The present results also showed that there was no significant difference in the presence of pro-oncogenes of MSCs between with and without 5-azaserine induction (Figure 3), and that no abnormal chromosomal karyotypes (Figure 4) in UCB-MSCs were observed after 5-azaserine induction. Chromosomes are visible during active cell division when chromosomal materials are condensed. Normally, the number, shape, and structure of chromosomes are stable, however, various factors can influence karyotype changes, with most tumor cells having abnormal chromosome karyotypes. Additionally, transplantation of 5-azaserine treated MSCs did not result in tumor formation in nude mice (Figure 5). All these findings suggest that UCB-MSCs are safe for transplantation treatment.
We determined the surface molecular markers of UCB-MSCs in pervious study[20]. Flow cytometry was used to further purify these MSCs. Flow cytometry applying ?uoresceinated antibodies can be used to determine surface molecules present in the expanded cell population.
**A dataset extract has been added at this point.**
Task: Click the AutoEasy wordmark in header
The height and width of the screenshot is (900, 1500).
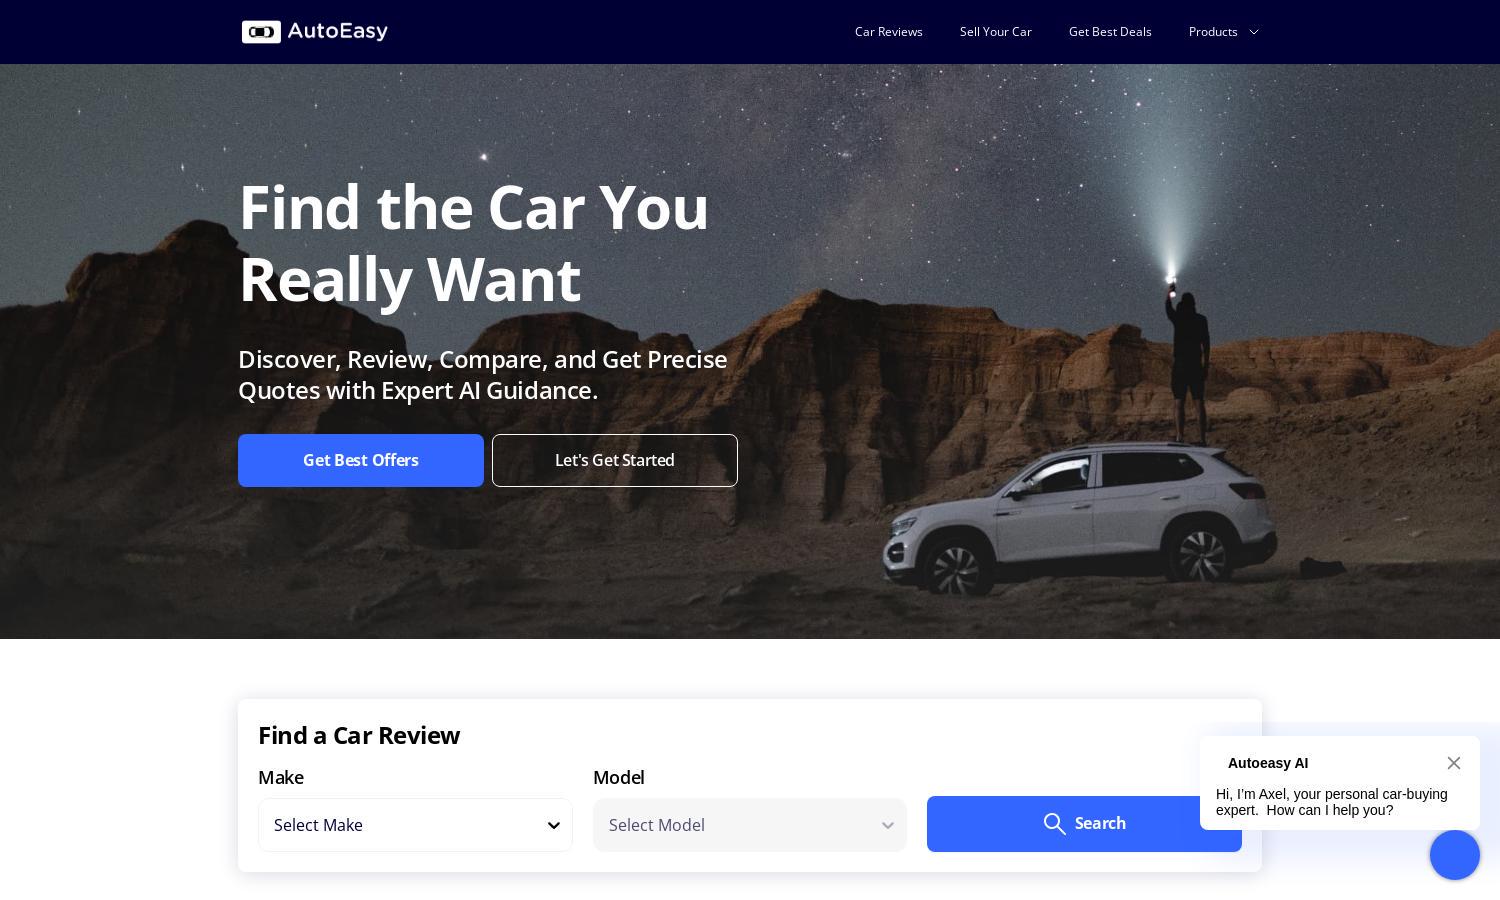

Flow cytometric analysis showed that these cells were negative for CD34 human cardiomyocyte marker, but were positive for human MSC markers CD44 and CD90, which is consistent with that reported in the literature for the bone marrow counterpart, indicating the property of UCB-MSCs. UCB-MSCs have been shown to lead to new tissue formation after homing and engrafting to the heart, potentially capable of replacing the lost myocardium and inhibiting the apoptosis of cardiomyocytes, and ultimately improving the functional performance of damaged heart[5-8].
Interestingly, the present results demonstrated that the apoptosis of cardiomyocytes could be inhibited when it was co-cultured with UCB-MSCs (Figure 6). This could be a paracrine mechanism whereby cardiomyocytes-released factors are quenched by MSCs, thereby inhibiting the formation of apoptotic signals[21-22]. Enhancing survival signaling cascades can lead to inhibition of apoptosis[23-24] and control the loss of cardiomyocytes. These results could prove a new mechanism and provide a valuable new therapeutic tool in the treatment of debilitating illnesses, such as myocardial infarction, and a useful strategy for slowing the development of heart failure. Since apoptosis has been known to contribute to the formation of cardiovascular disease, therefore, UCB-MSCs may be another viable source of somatic cells that can potentially be used to treat cardiovascular disease. However, the data is inconclusive and this area warrants further study to characterize the ability of these cells to actively differentiate into other cell types, and the apoptosis inhibiting mechanisms.